Dataset Information

When working with metatrain, you will most likely need to interact with some core classes which are responsible for storing some information about datasets. All these classes belong to the metatrain.utils.data module which can be found in the Data section of the developer documentation.

These classes are:

  • metatrain.utils.data.DatasetInfo: This class is responsible for storing information about a dataset. It contains the length unit used in the dataset, the atomic types present, as well as information about the dataset’s targets as a Dict[str, TargetInfo] object. The keys of this dictionary are the names of the targets in the datasets (e.g., energy, mtt::dipole, etc.).

  • metatrain.utils.data.TargetInfo: This class is responsible for storing

    information about a target in a dataset. It contains the target’s physical quantity, the unit in which the target is expressed, and the layout of the target. The layout is TensorMap object with zero samples which is used to exemplify the metadata of each target.

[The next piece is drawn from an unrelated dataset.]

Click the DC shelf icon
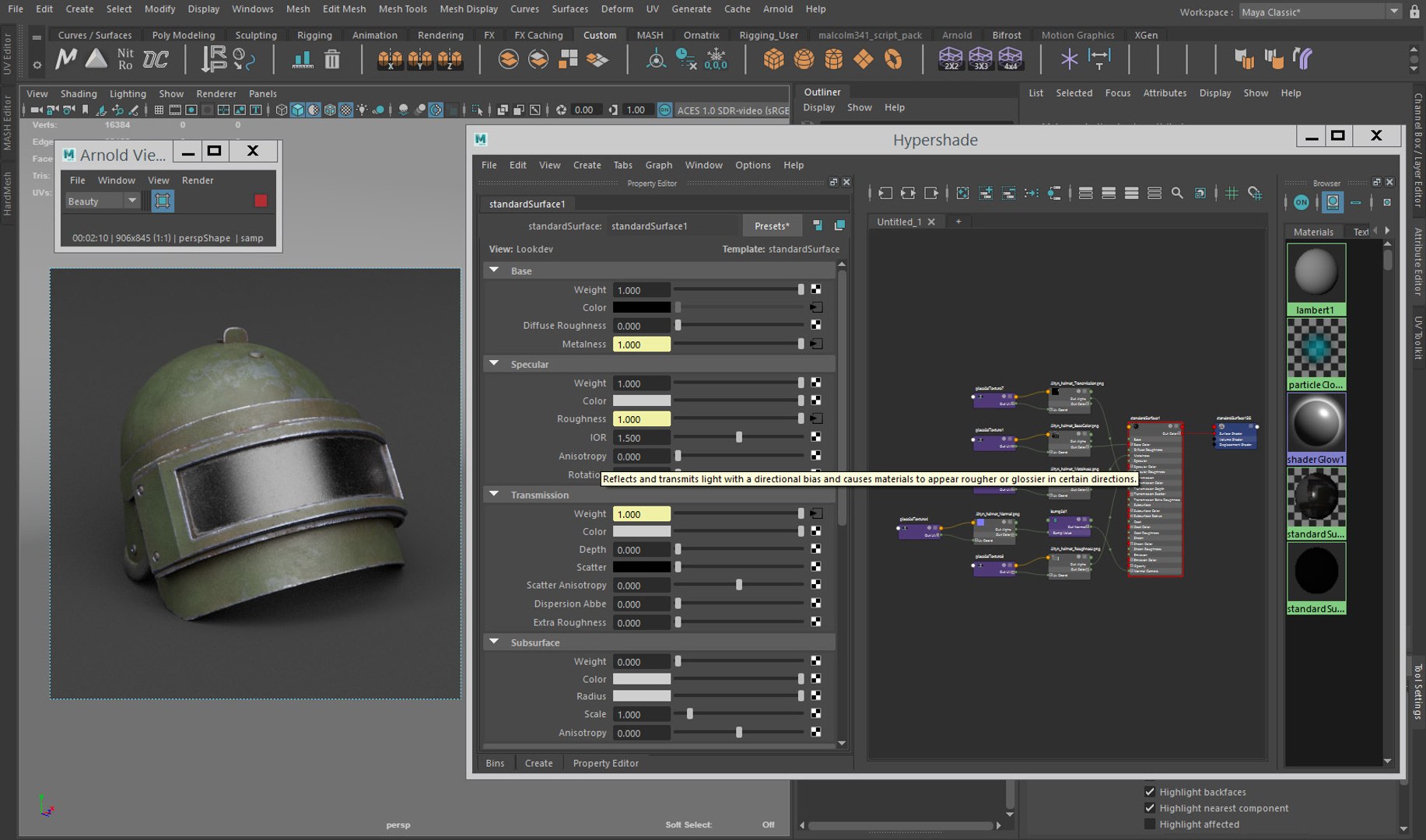Screen dimensions: 1426x840 (156, 59)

At the moment, only three types of layouts are supported:

  • scalar: This type of layout is used when the target is a scalar quantity. The

    layout TensorMap object corresponding to a scalar must have one TensorBlock and no components.

  • Cartesian tensor: This type of layout is used when the target is a Cartesian tensor.

    The layout TensorMap object corresponding to a Cartesian tensor must have one TensorBlock and as many components as the tensor’s rank. These components are named xyz for a tensor of rank 1 and xyz_1, xyz_2, and so on for higher ranks.

  • Spherical tensor: This type of layout is used when the target is a spherical tensor.

    The layout TensorMap object corresponding to a spherical tensor can have multiple blocks corresponding to different irreps (irreducible representations) of the target. The keys of the TensorMap object must have the o3_lambda and o3_sigma names, and each TensorBlock must have a single component named o3_mu.